What is required
The answer should contain every record below, output exactly.

Data for review
---*---

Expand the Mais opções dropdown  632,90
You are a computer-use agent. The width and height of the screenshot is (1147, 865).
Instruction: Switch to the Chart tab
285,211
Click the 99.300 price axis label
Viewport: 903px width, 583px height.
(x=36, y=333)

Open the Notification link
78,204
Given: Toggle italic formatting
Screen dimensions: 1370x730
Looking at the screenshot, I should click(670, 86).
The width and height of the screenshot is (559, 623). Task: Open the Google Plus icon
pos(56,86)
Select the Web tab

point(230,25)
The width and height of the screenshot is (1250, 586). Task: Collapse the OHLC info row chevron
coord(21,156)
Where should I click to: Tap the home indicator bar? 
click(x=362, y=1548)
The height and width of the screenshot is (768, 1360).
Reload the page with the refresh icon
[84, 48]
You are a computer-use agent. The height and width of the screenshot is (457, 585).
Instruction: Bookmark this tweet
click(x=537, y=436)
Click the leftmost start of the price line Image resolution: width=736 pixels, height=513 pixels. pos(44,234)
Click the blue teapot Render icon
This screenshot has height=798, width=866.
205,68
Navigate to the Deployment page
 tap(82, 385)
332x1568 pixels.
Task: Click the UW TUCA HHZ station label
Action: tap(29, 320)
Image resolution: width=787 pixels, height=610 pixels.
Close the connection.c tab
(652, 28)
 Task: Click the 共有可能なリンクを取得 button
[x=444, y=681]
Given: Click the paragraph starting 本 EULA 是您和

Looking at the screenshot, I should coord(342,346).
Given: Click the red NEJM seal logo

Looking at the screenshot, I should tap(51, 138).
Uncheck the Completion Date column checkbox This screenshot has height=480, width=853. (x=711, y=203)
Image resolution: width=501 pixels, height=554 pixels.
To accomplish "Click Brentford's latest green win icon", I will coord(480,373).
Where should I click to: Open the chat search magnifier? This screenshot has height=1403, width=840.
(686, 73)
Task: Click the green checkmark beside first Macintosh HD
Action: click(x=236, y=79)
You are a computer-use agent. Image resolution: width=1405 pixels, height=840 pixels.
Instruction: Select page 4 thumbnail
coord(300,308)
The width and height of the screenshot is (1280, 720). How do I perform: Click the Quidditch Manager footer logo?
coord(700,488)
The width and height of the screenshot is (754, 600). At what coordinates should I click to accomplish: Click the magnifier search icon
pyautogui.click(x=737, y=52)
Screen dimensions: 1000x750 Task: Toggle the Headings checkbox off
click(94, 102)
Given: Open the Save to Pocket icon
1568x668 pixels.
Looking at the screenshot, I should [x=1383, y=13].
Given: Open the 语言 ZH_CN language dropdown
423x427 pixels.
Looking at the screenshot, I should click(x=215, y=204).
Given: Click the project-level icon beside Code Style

---*---

Output for this task
Expand the Mais opções dropdown  632,90
You are a computer-use agent. The width and height of the screenshot is (1147, 865).
Instruction: Switch to the Chart tab
285,211
Click the 99.300 price axis label
Viewport: 903px width, 583px height.
(x=36, y=333)

Open the Notification link
78,204
Given: Toggle italic formatting
Screen dimensions: 1370x730
Looking at the screenshot, I should click(670, 86).
The width and height of the screenshot is (559, 623). Task: Open the Google Plus icon
pos(56,86)
Select the Web tab

point(230,25)
The width and height of the screenshot is (1250, 586). Task: Collapse the OHLC info row chevron
coord(21,156)
Where should I click to: Tap the home indicator bar? 
click(x=362, y=1548)
The height and width of the screenshot is (768, 1360).
Reload the page with the refresh icon
[84, 48]
You are a computer-use agent. The height and width of the screenshot is (457, 585).
Instruction: Bookmark this tweet
click(x=537, y=436)
Click the leftmost start of the price line Image resolution: width=736 pixels, height=513 pixels. pos(44,234)
Click the blue teapot Render icon
This screenshot has height=798, width=866.
205,68
Navigate to the Deployment page
 tap(82, 385)
332x1568 pixels.
Task: Click the UW TUCA HHZ station label
Action: tap(29, 320)
Image resolution: width=787 pixels, height=610 pixels.
Close the connection.c tab
(652, 28)
 Task: Click the 共有可能なリンクを取得 button
[x=444, y=681]
Given: Click the paragraph starting 本 EULA 是您和

Looking at the screenshot, I should coord(342,346).
Given: Click the red NEJM seal logo

Looking at the screenshot, I should tap(51, 138).
Uncheck the Completion Date column checkbox This screenshot has height=480, width=853. (x=711, y=203)
Image resolution: width=501 pixels, height=554 pixels.
To accomplish "Click Brentford's latest green win icon", I will coord(480,373).
Where should I click to: Open the chat search magnifier? This screenshot has height=1403, width=840.
(686, 73)
Task: Click the green checkmark beside first Macintosh HD
Action: click(x=236, y=79)
You are a computer-use agent. Image resolution: width=1405 pixels, height=840 pixels.
Instruction: Select page 4 thumbnail
coord(300,308)
The width and height of the screenshot is (1280, 720). How do I perform: Click the Quidditch Manager footer logo?
coord(700,488)
The width and height of the screenshot is (754, 600). At what coordinates should I click to accomplish: Click the magnifier search icon
pyautogui.click(x=737, y=52)
Screen dimensions: 1000x750 Task: Toggle the Headings checkbox off
click(94, 102)
Given: Open the Save to Pocket icon
1568x668 pixels.
Looking at the screenshot, I should [x=1383, y=13].
Given: Open the 语言 ZH_CN language dropdown
423x427 pixels.
Looking at the screenshot, I should click(x=215, y=204).
Given: Click the project-level icon beside Code Style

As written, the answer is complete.